長いレッドカーペットの先で、邪悪な覇気をまとった魔王が玉座の上に座っていた。
「よくぞ来たな。勇……」
「すまないが、俺は勇者ではない。」
自分が喋っているのにもかかわらずに被せて言ったからだろうか?黒い面の下で眉間にシワを寄せているのが見てわかった。

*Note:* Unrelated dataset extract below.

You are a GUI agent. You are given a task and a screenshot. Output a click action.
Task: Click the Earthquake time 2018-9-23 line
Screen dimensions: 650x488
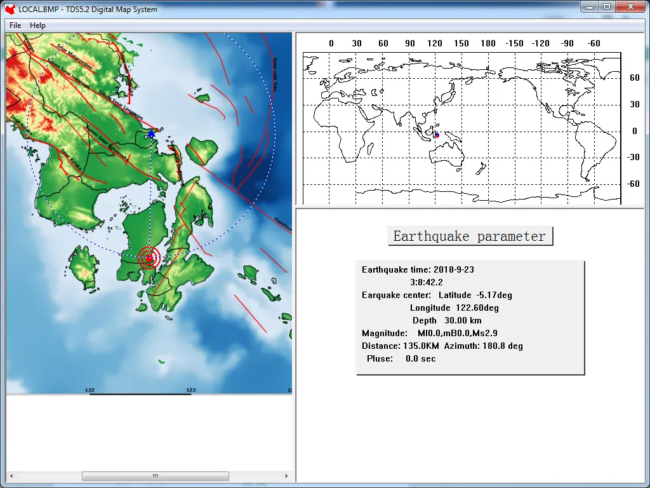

「どういう事だ?勇者で無いのならば一体何をしに来たのだ?」
「ついでに言うと俺はお前を倒しに来た訳でもない」
「ならばなおさら何をしに来たというのだ!?」
「俺は……魔王になりに来た!(エコー×3)」
「クックック……フハハハッ!何を言うのかと思えば、魔王になりに来ただと!?」
しばらく下を向いて笑っていた魔王が俺に目線を合わせると、まるで凍るような目付きをして言う
「笑わせるな」
「………!」
「人間ごときが魔王になる!?私の代わりに!?お前ら人間ごときが……私に勝るとでも思っているのか!?」
魔王の気迫が一気に上がる。邪悪な覇気をまとった魔王が……なんてこと言っていたが、本当にこんな邪悪な覇気をまとっているのが分かるなんて……
『主人……』
「なんだ?」
『彼、とてつもなく強いです。』
「あぁ、見りゃわかる」
『私が倒された時はよろしくお願いします。』
「もちろんだ。」
『心強いです。』
魔王の気迫に押しつぶされそうになりながらカインは立ち上がる。
「ほう……なかなかやるではないか」
『ご命令とあらば、容易いことです。』
「私と勝負しようと?」
『もちろん』
「フン。ガキが……舐めた真似をしおって」
『はァっ!』
右手で拳を作り、魔王に殴り掛かる。
「いい拳だ。名は?」
『名はない。でも皆からはカインって呼ばれてるよ』
「カイン……カインか。私の名にかけて、お前の名を覚えておくとしよう。そしてさらばだ、戦友、カインよ。」
魔王が右手を横に振り抜くと、カインの首が弾け飛ぶ。そしてそのままカインは砂になって消えてしまった。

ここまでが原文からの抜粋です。